Some of the adults, I should note, become uncharacteristically manic as well.
Once we’re all assembled on our designated lanes, the kids commence fidgeting and fussing impatiently with the shoes they picked out, arguing over who will go first with which ball, and start sliding around on the slick wooden floor like Tom Cruise in Risky Business. After order is restored, and bowling order established, the real fun begins.
The young ones mill around the ball return waiting for their turn, playing with the blower and seeing how close they get their hands to the machinery inside before coaxing a stern warning from the parent gallery.
“Get your hands out of there or we’re going home right now! You’re not LISTENING to me! I said get your hands out of there! How are you going to tie your shoes when you’ve only got one arm?” No one actually says this, of course. Not out loud, anyhow.
One after the next, each pint-sized bowler stumbles and sways up to the fault line hefting a pink 8-pound orb and, in one clunky motion, shot puts it from the shoulder out onto the lane with a THUD that forces everyone in the group to turn their head and cough nervously. It actually looks like a group hernia check is being performed.
The following 2 minutes are spent watching the ball carom off the bumpers from gutter to gutter, drifting like a drunk, neon tumbleweed into space toward the pins at the other end. The bowler, meanwhile, does a little dance, lies down on the floor, spins around a little bit, fidgets a little more with his/her shoes, dances again and completely misses the ball clearing a path through the center of the pins on the other end. Everyone claps excitedly at the outcome, regardless of how many pins remain standing, and the kid skips back to the ball return grinning like school just let out for the summer.

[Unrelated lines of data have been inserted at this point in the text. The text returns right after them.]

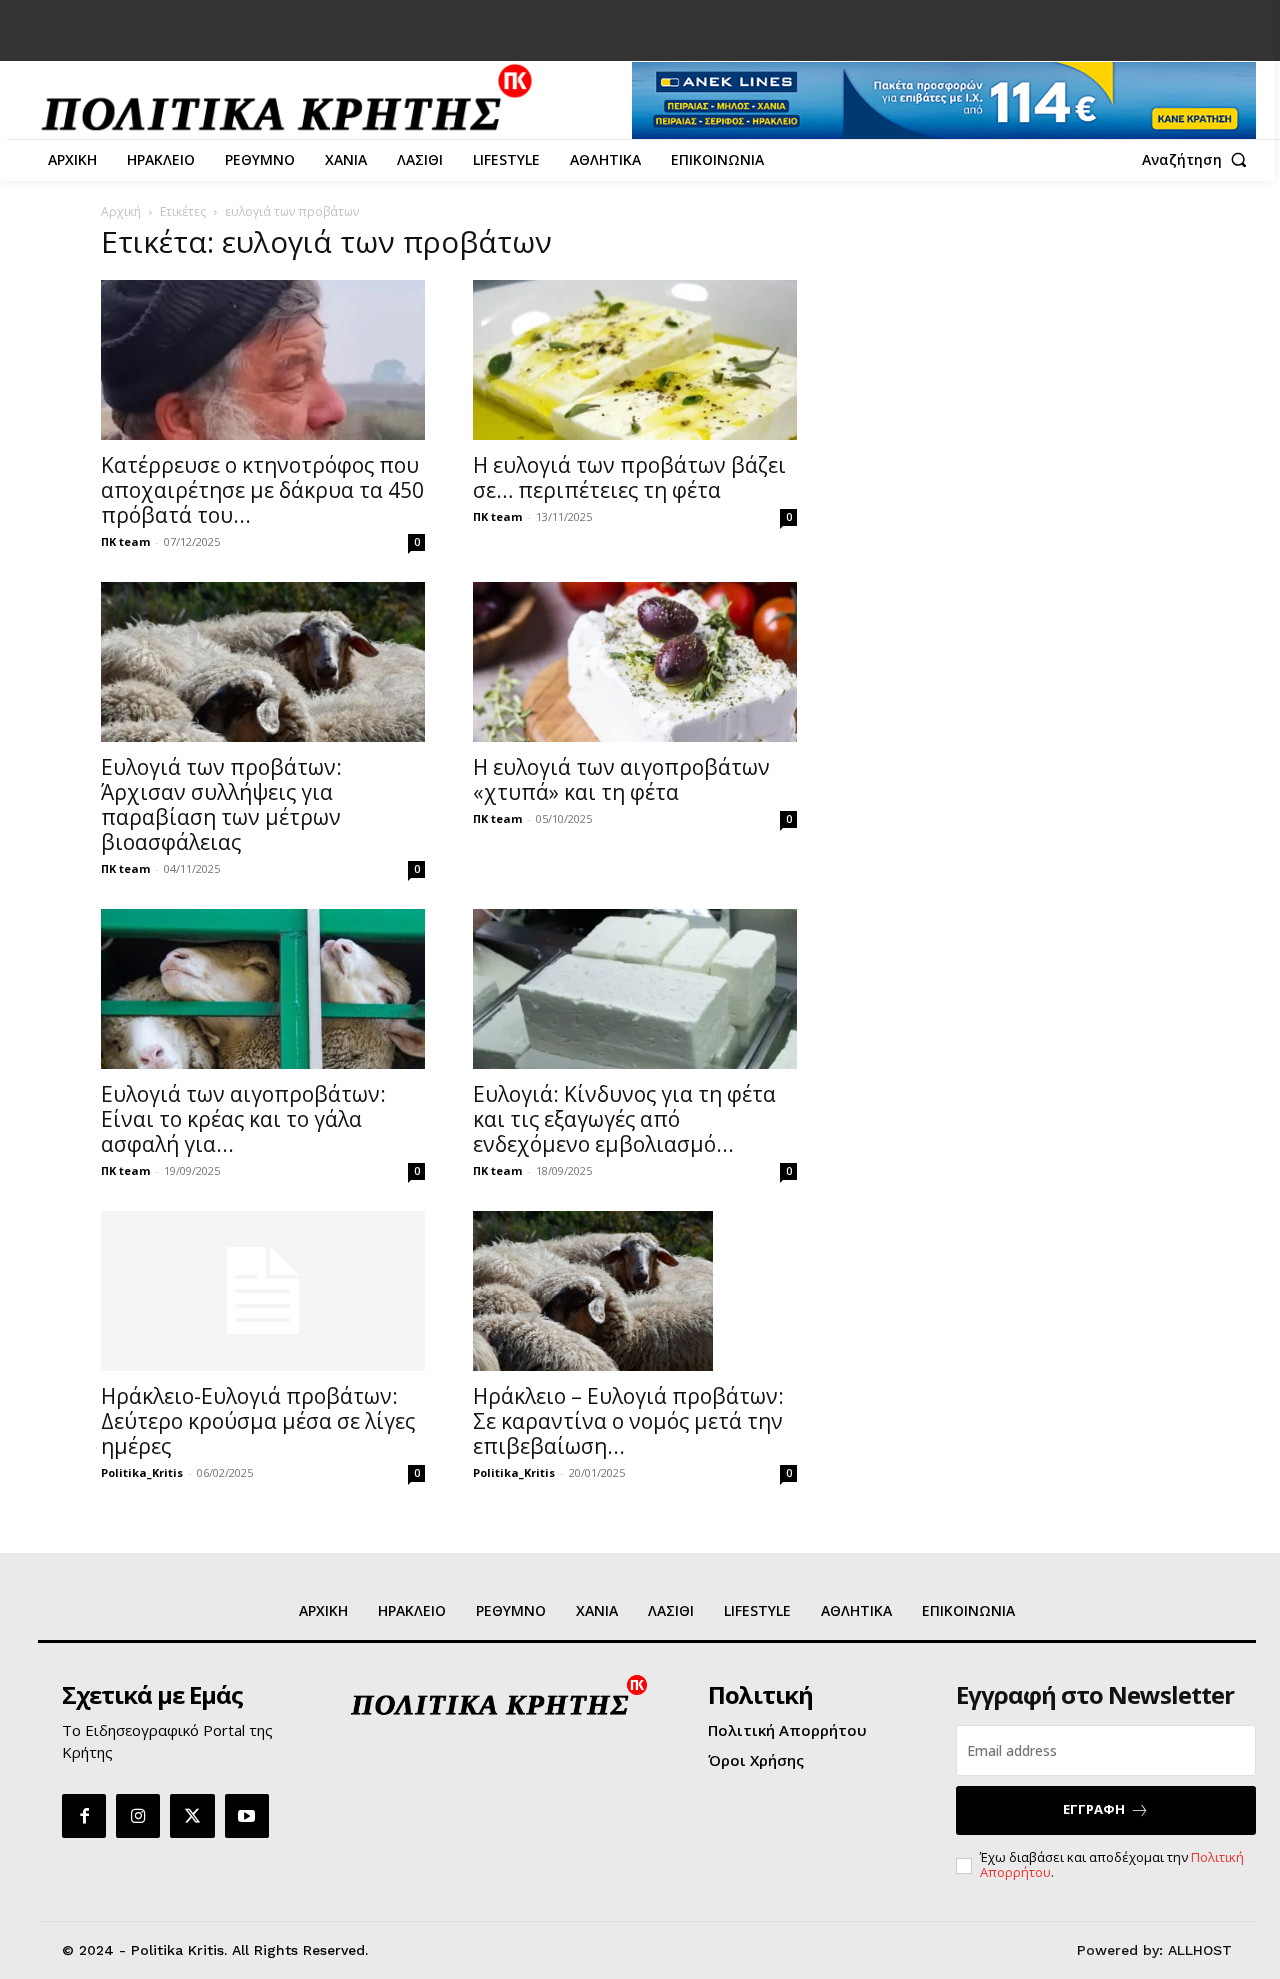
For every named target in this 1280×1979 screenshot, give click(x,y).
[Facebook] (84, 1816)
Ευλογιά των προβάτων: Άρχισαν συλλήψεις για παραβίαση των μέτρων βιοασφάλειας (221, 804)
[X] (192, 1816)
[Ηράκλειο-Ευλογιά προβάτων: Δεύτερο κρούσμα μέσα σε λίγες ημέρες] (263, 1291)
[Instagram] (138, 1816)
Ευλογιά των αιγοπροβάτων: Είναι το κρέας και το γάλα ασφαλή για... (243, 1119)
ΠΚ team (125, 541)
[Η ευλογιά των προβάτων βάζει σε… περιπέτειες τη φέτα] (635, 360)
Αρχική (121, 211)
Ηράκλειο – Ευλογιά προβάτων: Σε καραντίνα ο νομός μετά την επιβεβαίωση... (628, 1421)
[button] (1199, 160)
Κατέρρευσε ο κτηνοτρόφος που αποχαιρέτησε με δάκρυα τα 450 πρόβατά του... (262, 490)
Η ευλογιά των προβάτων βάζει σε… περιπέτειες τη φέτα (629, 477)
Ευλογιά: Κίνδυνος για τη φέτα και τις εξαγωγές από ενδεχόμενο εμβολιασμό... (624, 1119)
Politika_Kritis (142, 1472)
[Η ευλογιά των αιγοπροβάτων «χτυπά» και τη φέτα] (635, 662)
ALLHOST (1200, 1950)
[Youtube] (247, 1816)
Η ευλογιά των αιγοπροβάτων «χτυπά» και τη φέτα (621, 779)
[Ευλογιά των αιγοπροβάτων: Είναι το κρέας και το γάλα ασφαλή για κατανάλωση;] (263, 989)
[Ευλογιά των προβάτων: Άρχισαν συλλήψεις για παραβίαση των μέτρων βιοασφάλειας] (263, 662)
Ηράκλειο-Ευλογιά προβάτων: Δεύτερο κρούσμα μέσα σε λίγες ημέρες (258, 1421)
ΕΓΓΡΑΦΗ (1094, 1809)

Fast forward ahead one half hour. All the kids have abandoned the bowling lanes and are now chasing one another around the ball rack in a sugar-stoked frenzy while the adults are all huddled closely around the scoring table, high-fiving one another and enjoying a few relaxing frames of pin smashing fun. The jukebox jams Deep Purple, the bartender uncaps another round of cold ones, and everybody slips comfortably into a state of extended glee. It’s as close to perfect as life gets.
That’s the magic of bowling. It’s a power to which my grandfather has been testifying for the last 70 years. Field of Dreams had us believe that baseball was the one constant that brought us all together, standing tall through good times and bad. But baseball has seen its share of ups and downs over the years, while bowling has rolled steadily along in the undercurrent of American culture. I'd say it's probably our nation's most unheralded pastime. Maybe it’s time we give bowling some of the credit it deserves.
Yeah - I come from a long line of bowlers. In Chi-town, that's how we roll. Where else can you celebrate the fine art of striking out?